6.1. Bref historique du domaine

Issu de l’enseignement programmé (voir par exemple Skinner, 1954, cité par Bruillard, 1997) le domaine de recherche des EIAH a beaucoup évolué en bénéficiant d’une part des idées et techniques développées en informatique (intelligence artificielle, hypertextes, réseaux) et d’autre part des recherches en sciences de l’éducation et en psychologie (cf. Bruillard, 1997 pour une présentation historique de ce domaine). Suivant le principe de l’enseignement programmé, l’ordinateur a d’abord été utilisé pour dispenser des cours prédécoupés. L’apprenant était alors orienté vers différentes parties du cours suivant ses réponses à des questionnaires dispensés après les différentes sections du cours. L’ordinateur est ensuite devenu plus qu’un support de cours. Avec le développement de l’enseignement assisté par ordinateur (EAO), les chercheurs ont à développé des systèmes destinés à guider l’instruction, en enregistrant les cheminements et les réponses de l’élève et en modifiant la stratégie d’apprentissage en fonction des réponses obtenues.

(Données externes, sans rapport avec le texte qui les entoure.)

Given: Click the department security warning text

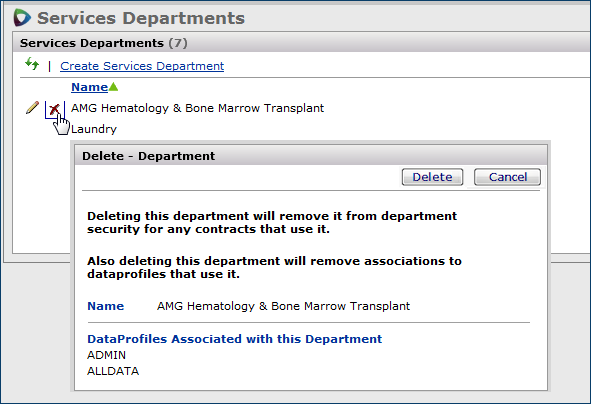Looking at the screenshot, I should [272, 222].
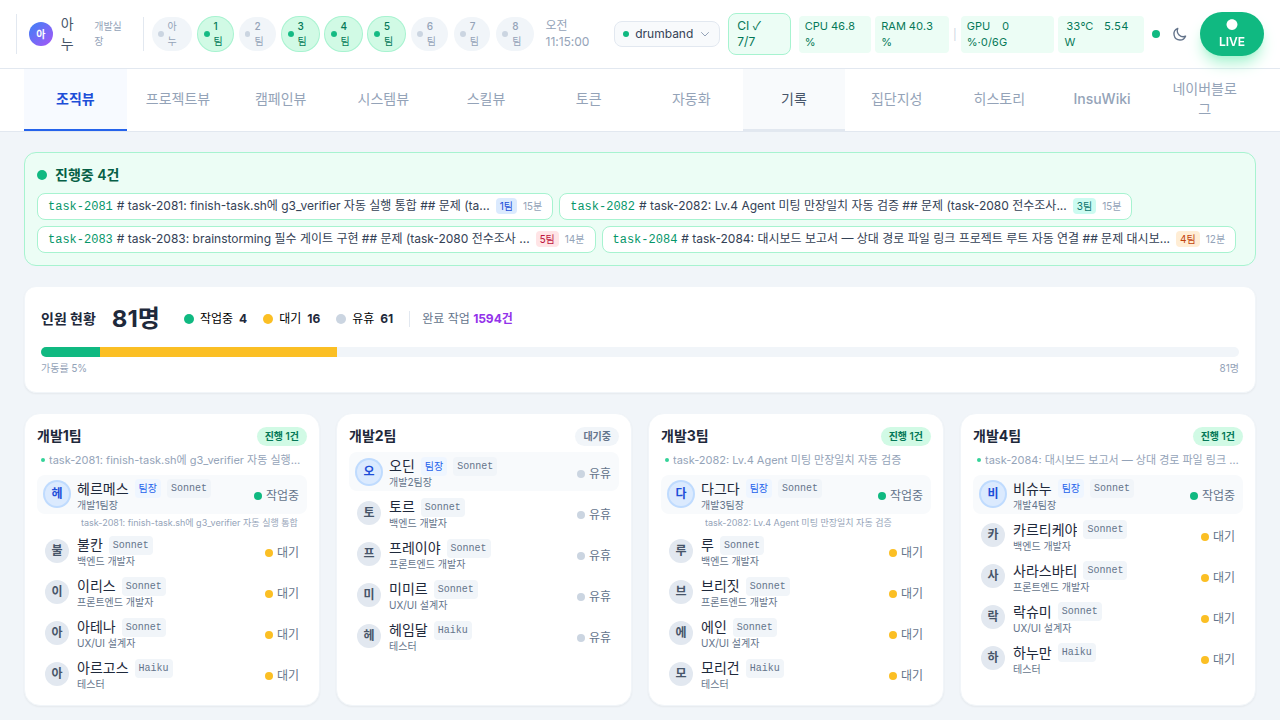Switch to the 프로젝트뷰 tab
The image size is (1280, 720).
tap(178, 99)
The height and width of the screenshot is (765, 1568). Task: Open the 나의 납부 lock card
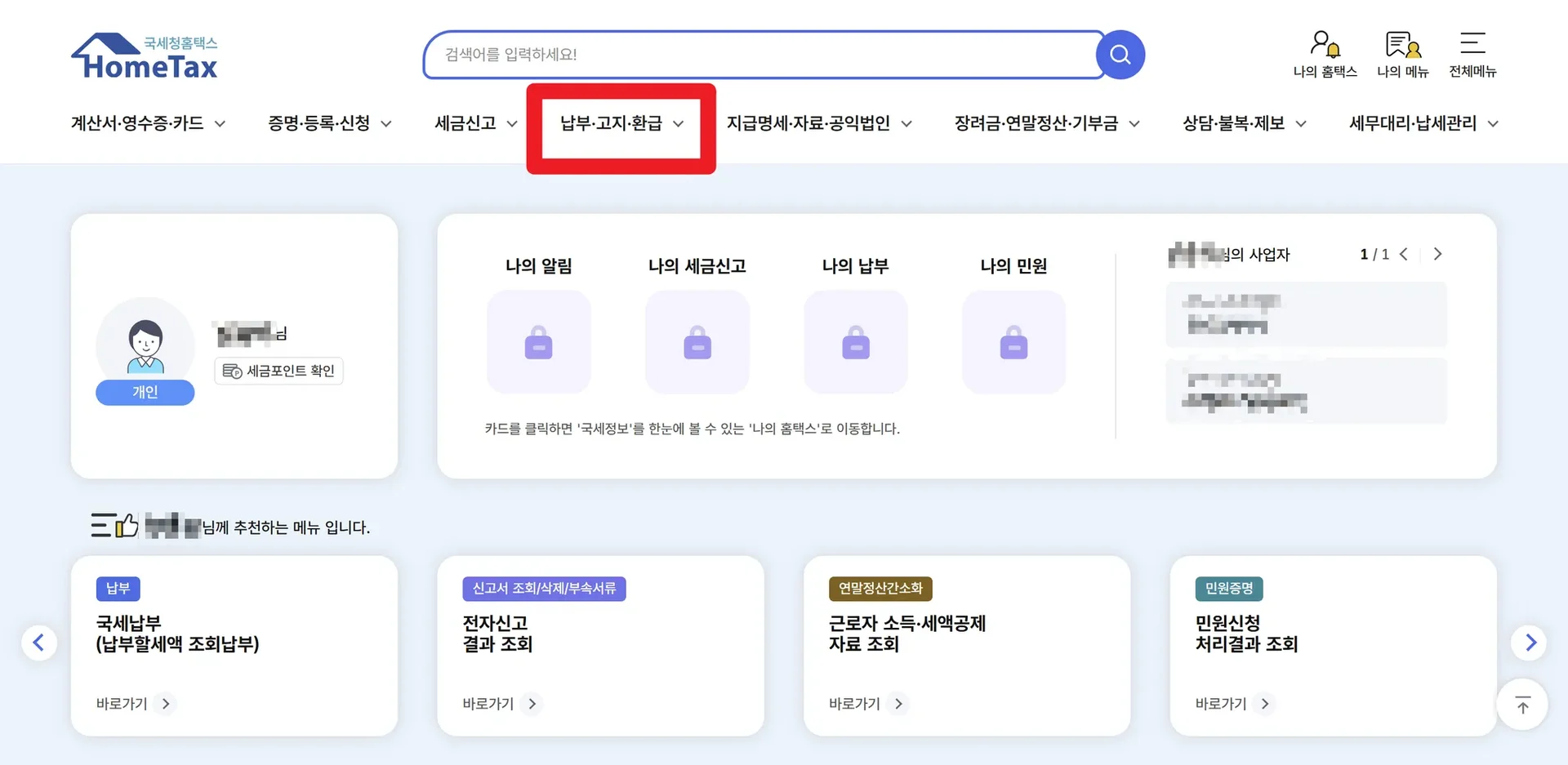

Avec l’intégration de l’Intelligence Artificielle (IA) à partir des années 70, le domaine a évolué et s’est développé sous le nom d’enseignement intelligemment assisté par ordinateur (EIAO). Les chercheurs ont alors cherché à développer des « tuteurs intelligents », des systèmes capables de tutorer l’apprenant en diagnostiquant ses erreurs, puis en lui proposant des explications adaptées. De tels systèmes doivent être « experts » du domaine, « experts » de la pédagogie, et posséder des connaissances sur les compétences et connaissances correctes et erronées des élèves. La conception de tels systèmes a fait émerger de nouvelles problématiques : comment modéliser les connaissances du domaine et les stratégies d’apprentissage ? Comment modéliser les connaissances et les compétences de l’apprenant ? Comment diagnostiquer ses actions et ses conceptions ? Quelles explications doivent être fournies à l’apprenant et sous quelle forme les présenter pour qu’elles lui permettent de progresser ? Bruillard (1997, chapitre 3) présente une synthèse des études ayant abordé ces questions.

Parallèlement à ces travaux, une autre approche radicalement différente s’est développée dans les années 70. Contrairement aux tuteurs intelligents, dans lesquels la machine contrôle l’interaction, cette approche propose de créer des environnements entièrement contrôlés par l’apprenant dans lesquels il peut exprimer ses idées et en explorer les conséquences, des micromondes. Pour que l’apprenant puisse prendre conscience des conséquences de ses actions, les rétroactions de l’environnement jouent un rôle central. Ces rétroactions peuvent être proposées sous forme langagière mais aussi sous forme graphique (par exemple à travers une modification de l’image affichée à l’écran). Le logiciel Logo (Papert, 1987), qui propose un apprentissage par la programmation, est sans doute le micromonde le plus célèbre. Cet environnement a rencontré un succès important et s’est largement diffusé avec l’essor des micro-ordinateurs. Il a fait l’objet de nombreuses évaluations (Bruillard, 1997, p.151-154 pour une synthèse). Il en ressort que l’utilisation de micromonde est très motivante pour les apprenants, et leur offre une liberté totale, mais, comme le souligne Balacheff (1994, a) « un micromonde offre un environnement riche, mais il ne peut par lui seul garantir un apprentissage donné ». Pour permettre à l’apprenant d’atteindre un but et d’apprendre par la découverte, il doit être soutenu, assisté dans son activité, soit par l’enseignant, soit par l’environnement lui-même.

Ces deux approches relèvent de deux visions différentes de l’éducation. Néanmoins, elles mettent toutes les deux en avant l’importance de l’interaction entre l’apprenant et le système et posent la question du contrôle de l’interaction et du guidage de l’activité.

Par la suite, le domaine a été renommé Environnements Interactifs d’Apprentissage avec ordinateur (Baron, Gras, et Nicaud, 1991) puis Environnements Informatiques pour l’Apprentissage Humain. Les recherches se portent actuellement sur le partenariat entre l’homme et la machine : « il semble de plus en plus que l’intelligence est à trouver dans l’interaction entre l’usager et la machine » (Bruillard, 1997).

La notion d’EIAH recouvre actuellement une grande diversité de systèmes : les environnements support aux situations d’apprentissage de type tuteurs intelligents ou micromondes, mais aussi les environnements supports de pédagogie de projet, les outils de communication conçus pour favoriser les aspects pédagogiques de la collaboration, ou les navigateurs hypermédia conçus pour favoriser l’apprentissage, etc.